Exercise 1. Explain the difference between static and dynamic Monte Carlo. When does each approach give the same result?

Solution to Exercise 1

Static MC simulates only the terminal value \(S_T\) in one step using the exact log-normal distribution. Dynamic MC simulates the full path \(S_0, S_{\Delta t}, S_{2\Delta t}, \ldots, S_T\) using \(M\) time steps.

For European options (payoff depends only on \(S_T\)), both methods give the same expected payoff because the exact GBM solution preserves the terminal distribution regardless of the number of intermediate steps. Dynamic MC introduces no additional bias if the exact GBM step is used.

They differ for path-dependent options (Asian, barrier, lookback) where the full path matters. For these, only dynamic MC provides the path information needed to compute the payoff.


Exercise 2. Both methods use antithetic variates and moment matching.
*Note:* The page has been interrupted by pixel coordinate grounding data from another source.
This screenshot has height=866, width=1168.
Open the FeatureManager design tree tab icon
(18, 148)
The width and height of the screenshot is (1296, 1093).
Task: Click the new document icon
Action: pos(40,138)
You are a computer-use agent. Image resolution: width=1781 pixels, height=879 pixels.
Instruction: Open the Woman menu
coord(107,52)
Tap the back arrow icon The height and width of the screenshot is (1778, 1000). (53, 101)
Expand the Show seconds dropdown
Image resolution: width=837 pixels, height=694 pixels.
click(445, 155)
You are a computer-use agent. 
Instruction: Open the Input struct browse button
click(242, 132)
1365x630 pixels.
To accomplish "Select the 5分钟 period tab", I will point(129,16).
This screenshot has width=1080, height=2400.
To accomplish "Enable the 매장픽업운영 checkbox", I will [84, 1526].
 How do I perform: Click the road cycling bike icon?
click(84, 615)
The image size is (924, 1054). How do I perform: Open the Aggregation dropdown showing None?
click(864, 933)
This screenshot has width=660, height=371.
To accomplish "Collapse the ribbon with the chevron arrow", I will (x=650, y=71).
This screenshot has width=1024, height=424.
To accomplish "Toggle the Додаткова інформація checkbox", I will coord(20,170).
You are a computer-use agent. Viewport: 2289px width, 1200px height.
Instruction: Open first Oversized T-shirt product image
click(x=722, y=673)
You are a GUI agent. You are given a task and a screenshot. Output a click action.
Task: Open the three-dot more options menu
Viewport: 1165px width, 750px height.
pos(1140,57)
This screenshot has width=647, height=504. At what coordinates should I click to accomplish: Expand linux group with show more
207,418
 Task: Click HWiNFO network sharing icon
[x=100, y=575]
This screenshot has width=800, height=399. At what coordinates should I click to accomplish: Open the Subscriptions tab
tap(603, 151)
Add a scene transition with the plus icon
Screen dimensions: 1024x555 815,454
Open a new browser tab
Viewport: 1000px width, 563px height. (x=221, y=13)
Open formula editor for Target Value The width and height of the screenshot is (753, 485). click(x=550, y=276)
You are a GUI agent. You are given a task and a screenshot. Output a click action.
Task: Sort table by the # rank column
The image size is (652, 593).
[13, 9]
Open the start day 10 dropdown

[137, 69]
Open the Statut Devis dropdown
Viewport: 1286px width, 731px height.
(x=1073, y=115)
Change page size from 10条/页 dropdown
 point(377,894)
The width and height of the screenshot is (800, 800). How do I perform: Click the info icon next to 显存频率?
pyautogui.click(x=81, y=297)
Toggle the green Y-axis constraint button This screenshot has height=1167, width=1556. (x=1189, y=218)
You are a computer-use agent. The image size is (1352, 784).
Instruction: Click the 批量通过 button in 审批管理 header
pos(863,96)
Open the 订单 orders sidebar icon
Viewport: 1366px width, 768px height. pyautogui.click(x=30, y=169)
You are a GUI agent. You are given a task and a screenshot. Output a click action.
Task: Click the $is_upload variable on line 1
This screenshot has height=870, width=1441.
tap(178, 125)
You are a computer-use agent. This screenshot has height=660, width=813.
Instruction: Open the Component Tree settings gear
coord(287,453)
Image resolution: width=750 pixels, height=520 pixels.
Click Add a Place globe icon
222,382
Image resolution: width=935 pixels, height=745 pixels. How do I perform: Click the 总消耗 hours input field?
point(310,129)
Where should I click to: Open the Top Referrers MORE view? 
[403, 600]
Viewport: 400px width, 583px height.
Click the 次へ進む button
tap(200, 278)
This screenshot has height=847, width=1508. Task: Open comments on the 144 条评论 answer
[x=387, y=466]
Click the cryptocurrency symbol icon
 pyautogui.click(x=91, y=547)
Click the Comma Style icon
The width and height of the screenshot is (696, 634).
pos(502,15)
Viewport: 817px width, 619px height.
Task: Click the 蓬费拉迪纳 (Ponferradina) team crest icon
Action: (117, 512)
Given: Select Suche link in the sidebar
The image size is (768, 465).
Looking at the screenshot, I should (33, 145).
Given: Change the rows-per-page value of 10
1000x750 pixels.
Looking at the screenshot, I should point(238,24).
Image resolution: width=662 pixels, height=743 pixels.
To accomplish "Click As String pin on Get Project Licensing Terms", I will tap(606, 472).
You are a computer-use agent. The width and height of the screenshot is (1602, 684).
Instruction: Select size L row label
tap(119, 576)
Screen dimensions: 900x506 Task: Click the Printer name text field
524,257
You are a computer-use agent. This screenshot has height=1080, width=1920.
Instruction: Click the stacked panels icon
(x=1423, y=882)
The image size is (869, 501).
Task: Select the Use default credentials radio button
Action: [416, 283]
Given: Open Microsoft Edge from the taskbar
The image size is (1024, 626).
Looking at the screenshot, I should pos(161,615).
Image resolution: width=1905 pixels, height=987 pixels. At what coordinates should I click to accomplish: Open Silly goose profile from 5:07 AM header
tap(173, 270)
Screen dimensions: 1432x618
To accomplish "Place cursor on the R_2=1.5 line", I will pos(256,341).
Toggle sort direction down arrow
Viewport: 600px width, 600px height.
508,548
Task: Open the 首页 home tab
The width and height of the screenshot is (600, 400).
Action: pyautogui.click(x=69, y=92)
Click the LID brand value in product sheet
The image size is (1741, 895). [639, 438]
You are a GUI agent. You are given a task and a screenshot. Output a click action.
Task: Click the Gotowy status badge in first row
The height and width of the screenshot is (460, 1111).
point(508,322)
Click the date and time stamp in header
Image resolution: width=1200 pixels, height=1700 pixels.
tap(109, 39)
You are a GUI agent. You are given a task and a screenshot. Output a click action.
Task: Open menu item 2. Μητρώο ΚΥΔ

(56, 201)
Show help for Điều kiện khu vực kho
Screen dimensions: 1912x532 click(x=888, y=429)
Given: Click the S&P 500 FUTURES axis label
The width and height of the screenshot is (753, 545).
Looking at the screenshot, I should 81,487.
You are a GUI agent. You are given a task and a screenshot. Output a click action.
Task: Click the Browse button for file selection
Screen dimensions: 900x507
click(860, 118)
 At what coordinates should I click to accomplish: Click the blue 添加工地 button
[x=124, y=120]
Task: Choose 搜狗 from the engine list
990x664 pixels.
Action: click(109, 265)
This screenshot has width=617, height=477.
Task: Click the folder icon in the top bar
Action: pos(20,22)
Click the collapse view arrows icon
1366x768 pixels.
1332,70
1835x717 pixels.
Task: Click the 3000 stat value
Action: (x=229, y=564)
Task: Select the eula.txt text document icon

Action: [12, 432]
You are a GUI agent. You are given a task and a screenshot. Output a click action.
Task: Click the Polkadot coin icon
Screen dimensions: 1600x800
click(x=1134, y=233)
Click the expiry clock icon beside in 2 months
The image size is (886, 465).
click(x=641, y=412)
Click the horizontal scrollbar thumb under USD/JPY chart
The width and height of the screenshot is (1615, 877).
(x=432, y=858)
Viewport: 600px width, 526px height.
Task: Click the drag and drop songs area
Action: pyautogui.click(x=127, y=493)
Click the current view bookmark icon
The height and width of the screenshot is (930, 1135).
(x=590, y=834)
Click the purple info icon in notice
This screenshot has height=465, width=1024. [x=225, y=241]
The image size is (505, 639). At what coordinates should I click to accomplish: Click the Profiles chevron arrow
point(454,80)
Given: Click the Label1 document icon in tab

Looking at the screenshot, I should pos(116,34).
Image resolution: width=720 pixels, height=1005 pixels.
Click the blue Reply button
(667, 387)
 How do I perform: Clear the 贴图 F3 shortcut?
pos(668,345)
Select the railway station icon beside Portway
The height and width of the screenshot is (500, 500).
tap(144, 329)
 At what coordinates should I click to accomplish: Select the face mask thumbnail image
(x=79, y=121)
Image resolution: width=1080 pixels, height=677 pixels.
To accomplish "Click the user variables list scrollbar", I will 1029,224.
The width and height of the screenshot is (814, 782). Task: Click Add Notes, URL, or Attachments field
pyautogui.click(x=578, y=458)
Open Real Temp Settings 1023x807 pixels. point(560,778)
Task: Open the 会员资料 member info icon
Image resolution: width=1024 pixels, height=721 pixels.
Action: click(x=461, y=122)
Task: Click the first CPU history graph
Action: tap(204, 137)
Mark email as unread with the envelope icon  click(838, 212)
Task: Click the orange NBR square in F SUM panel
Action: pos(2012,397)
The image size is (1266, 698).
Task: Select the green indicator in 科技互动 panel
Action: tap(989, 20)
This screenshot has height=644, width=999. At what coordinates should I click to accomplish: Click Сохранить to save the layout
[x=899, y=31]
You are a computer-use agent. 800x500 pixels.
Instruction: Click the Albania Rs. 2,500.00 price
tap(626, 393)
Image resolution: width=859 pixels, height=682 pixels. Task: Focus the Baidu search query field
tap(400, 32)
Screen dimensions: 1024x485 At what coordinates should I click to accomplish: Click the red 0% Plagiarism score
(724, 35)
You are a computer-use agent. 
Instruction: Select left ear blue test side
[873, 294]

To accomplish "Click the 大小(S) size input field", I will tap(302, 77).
Explain how these techniques are applied to the dynamic MC paths.

Solution to Exercise 2

For dynamic MC with \(M\) steps per path and \(N\) paths:

Antithetic variates: For each path using increments \(\{Z_1, \ldots, Z_M\}\), generate a mirror path using \(\{-Z_1, \ldots, -Z_M\}\). The payoff estimate is the average of the two path payoffs.

Moment matching: After generating all \(N \times M\) random increments, adjust each time step's draws to have exact mean 0 and variance 1. This ensures the empirical distribution matches the theoretical distribution at every time step.

Both techniques reduce variance while keeping the estimator unbiased.


Exercise 3. The code benchmarks MC results against the closed-form BSM price. What metric is used to assess MC accuracy?

Solution to Exercise 3

The primary metrics are:

  1. Absolute error: \(|\hat{C}_{\text{MC}} - C_{\text{BS}}|\)
  2. Standard error: \(\mathrm{SE} = s / \sqrt{N}\) (measures precision of the MC estimate)
  3. Error in standard errors: \((\hat{C}_{\text{MC}} - C_{\text{BS}}) / \mathrm{SE}\) (should be approximately \(\mathcal{N}(0,1)\) if the estimator is unbiased)

A properly implemented MC should have the analytical price within 2 standard errors of the MC estimate approximately 95% of the time.


Exercise 4. For static MC, the computational cost is \(O(N)\). For dynamic MC with \(M\) steps, it is \(O(NM)\). What value of \(M\) would you recommend for pricing a European call, and why?

Solution to Exercise 4

For a European call, \(M = 1\) (static MC) is optimal because the payoff depends only on \(S_T\), and the exact GBM solution gives the correct distribution in one step. Using \(M > 1\) increases cost by a factor of \(M\) without improving accuracy.

However, \(M > 1\) is necessary when: (1) pricing path-dependent options, (2) testing discrete hedging strategies, (3) the dynamics are more complex than GBM (e.g., stochastic volatility requiring Euler steps), or (4) monitoring barrier crossings at discrete dates. For European vanilla options, always use \(M = 1\).